Federal Reserve Chairman Ben S. Bernanke said Tuesday that he is more open to using the Fed’s interest rate policies to combat financial bubbles, arguing that in the wake of the economic crisis, central bankers must rethink their assumptions.
Before the economic upheaval, Bernanke acknowledged, central banks viewed financial stability as a “junior partner” to the task of tweaking interest rates to try to boost growth. But both stability and monetary policy are of vital importance to the U.S. economy, he said.
“In the decades prior to the crisis, monetary policy had come to be viewed as the principal function of central banks,” Bernanke said at a conference sponsored by the Federal Reserve Bank of Boston, according to a prepared text. “Their role in preserving financial stability was not ignored, but it was downplayed to some extent. The financial crisis has changed all that. Policies to enhance financial stability and monetary policy are now seen as coequal responsibilities of central banks.”
During the late-1990s stock market boom and then the housing price boom in the early 2000s, the Fed largely avoided using its power to control interest rates and the supply of money as a way to fight off what were in hindsight dangerous bubbles. The argument at the time was that monetary policy is too blunt an instrument to address out-of-whack prices in an individual marketplace. For example, raising interest rates in 2003 to combat rising home prices might have risked dragging the entire economy into recession.
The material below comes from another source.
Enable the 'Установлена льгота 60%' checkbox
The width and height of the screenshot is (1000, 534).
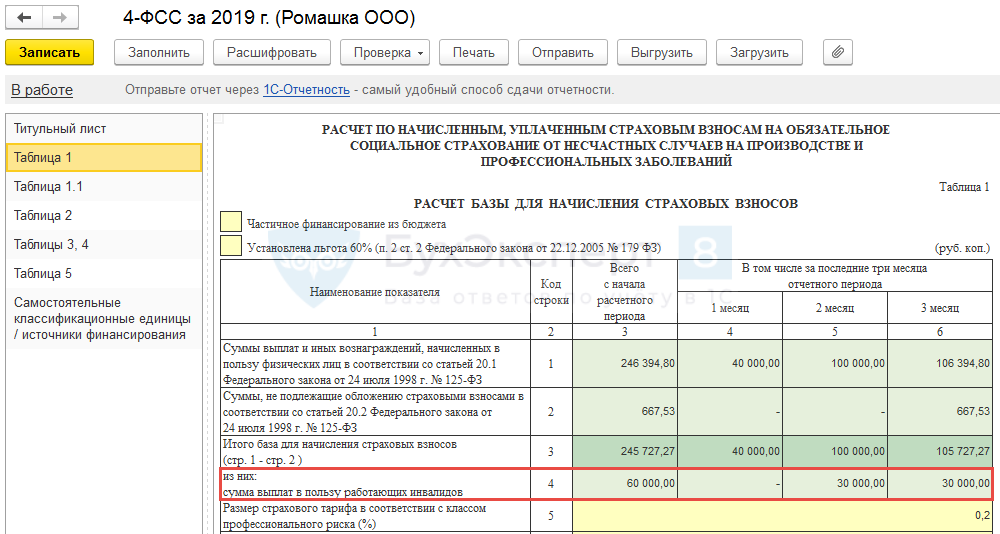coord(230,246)
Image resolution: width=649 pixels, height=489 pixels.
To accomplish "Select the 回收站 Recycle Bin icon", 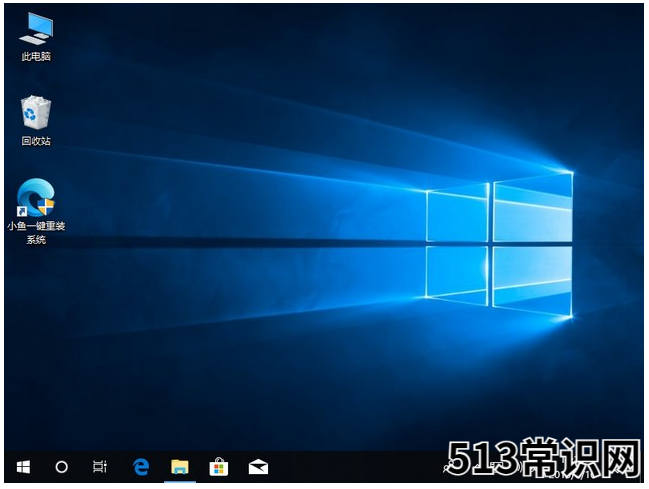I will coord(36,112).
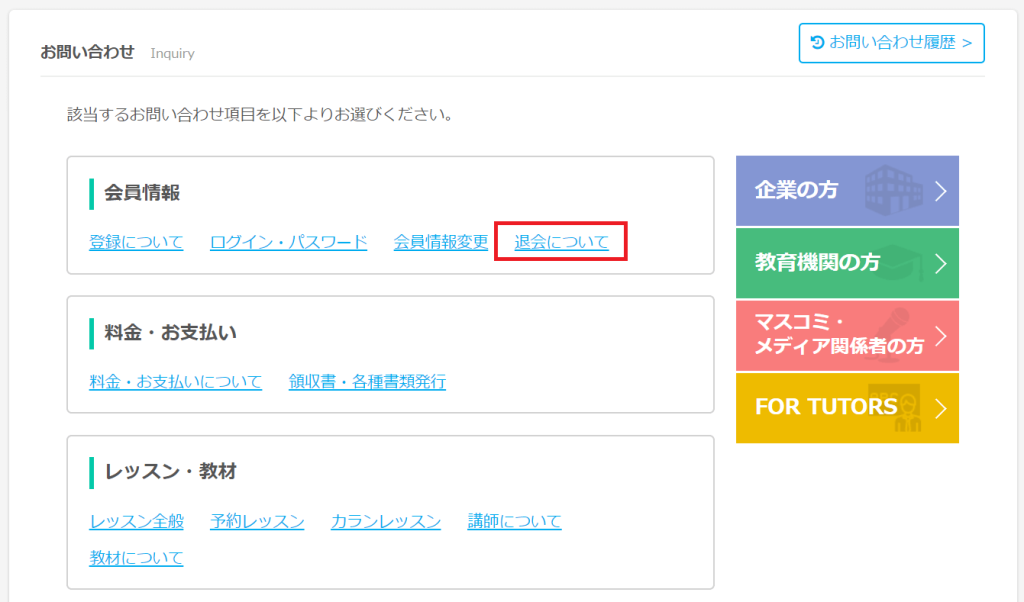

Bernanke was not repudiating that line of thought entirely, arguing in Tuesday’s speech that regulation is the best tool to rein in financial excesses. But he appeared open to using monetary policy to keep those excesses in check as well.
“The possibility that monetary policy could be used directly to support financial stability goals, at least on the margin, should not be ruled out,” Bernanke said.
The Fed chief spoke approvingly of a wide range of regulatory tools that central banks around the world are using to ward off financial bubbles that could wreak severe damage on their economies.
In particular, he noted policies aimed at forcing banks to behave more cautiously during good times so that they will be less prone to crisis in bad times. In Korea and Hong Kong, for example, central banks require different loan-to-value ratios on mortgages depending on the economic cycle.
Bernanke did not specifically discuss the outlook for U.S. monetary policy, except to say that the Fed’s policy committee “continues to explore ways to further increase transparency about its forecasts and policy plans.” At its last meeting, the Federal Open Market Committee considered whether to begin announcing the specific economic indicators — such as the unemployment rate and the inflation level — that might prompt it to back away from its low-interest-rate policies.
But there was no resolution of the issue, and Bernanke’s comments merely confirm that it will be an ongoing discussion.
Charles Evans, the president of the Federal Reserve Bank of Chicago, argued in a speech Monday that the Fed should pledge to keep easy-money policies in place until the unemployment rate falls below 7 percent or projected inflation rises above 3 percent. But others on the Fed policy committee are uncomfortable with anything that could push inflation above the 2 percent or so that the Fed prefers.